Bloom, a Cards consultant the past two years, knows the Cards can’t seriously contend in 2026 even if he brought those players back. Instead, he wants to try and exchange Donovan and Romero at the height of their values for a bevy of promising prospects.
Marmol guided the Cards to the playoffs in 2022, but he and the club have been home for the postseason each of the last three years. However, that doesn’t mean he has done a poor job. Marmol has masterfully handled the bullpen each of the past two seasons, and he helped the Cardinals make it through 2025 without losing a starting pitcher to an arm injury. He and many coaches on his staff have backgrounds in player development and those skills are going to be needed more than ever in 2026 and ‘27.
“I had one [trade proposal] a couple of years ago come on Christmas Day. Famously, I’m not even a Christmas celebrant, and I was still annoyed by that.” — Bloom, who is of the Jewish faith
MLB’s Draft Lottery continues to giveth and taketh from the Cardinals. In a year when the Cardinals were hopeful of adding another high pick to help speed up their roster rebuild, the club plummeted to the No. 13 pick in the random process. The Cards’ luck with ping pong balls was so sour that they even fell below the Rockies, Nationals and Angels (pick Nos. 10-12), who weren’t eligible to land a top six pick because of MLB rules.

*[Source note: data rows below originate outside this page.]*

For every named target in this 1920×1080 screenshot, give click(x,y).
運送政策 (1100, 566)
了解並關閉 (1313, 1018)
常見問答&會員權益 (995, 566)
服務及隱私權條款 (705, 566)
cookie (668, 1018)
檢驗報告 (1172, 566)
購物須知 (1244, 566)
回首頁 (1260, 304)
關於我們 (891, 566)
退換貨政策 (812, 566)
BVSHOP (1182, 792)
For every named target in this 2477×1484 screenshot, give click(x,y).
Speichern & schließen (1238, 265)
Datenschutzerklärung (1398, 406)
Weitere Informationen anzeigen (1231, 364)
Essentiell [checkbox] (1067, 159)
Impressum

The Cardinals went into Tuesday with MLB’s eighth-best odds at the No. 1 pick (2.35 percent). It is the second time in three seasons the Cards fell below their slot in the odds. In 2023, they fell from the fifth-best odds to No. 7 where they landed infielder JJ Wetherholt.
The Cards came into last year’s lottery with the 13th-best odds at No. 1, but they defied the odds and landed the No. 5 pick and selected hard-throwing lefty Liam Doyle. Wetherholt and Doyle, ranked No. 1 and No. 2 in the organization’s prospect rankings, per MLB Pipeline, are foundational pieces from which Bloom hopes will hasten the roster recovery.
Bloom famously plucked reliever Garrett Whitlock away from the Yankees in the 2020 Rule 5 Draft when he worked for the Red Sox. On Wednesday, his club took a stab at another reliever by drafting Matt Pushard in the MLB portion of the Rule 5 Draft.
Pushard, 28 and a native of Maine, was 4-5 with a 3.61 ERA in 49 appearances (one start). Using a fastball that has touched 97.4 mph and one that limited foes to a .163 batting average in 2025, Pushard struck out 73 batters in 62 1/3 innings. He came highly recommended by University of Maine head coach Nick Derba, who was selected in the 30th round of the 2007 MLB Draft by the Cardinals and spent six seasons in the club’s Minor League system.
Bloom knows that he must be similarly aggressive in St. Louis by using the talent in place to build a brighter future. Donovan and Romero are almost certain to move on based on the widespread interest. Contreras is expected to waive his no-trade clause to play in New York. Bloom must avoid getting stuck awaiting a perfect trade — a common knock from Red Sox fans — and execute deals to collect prospects for the rebuild.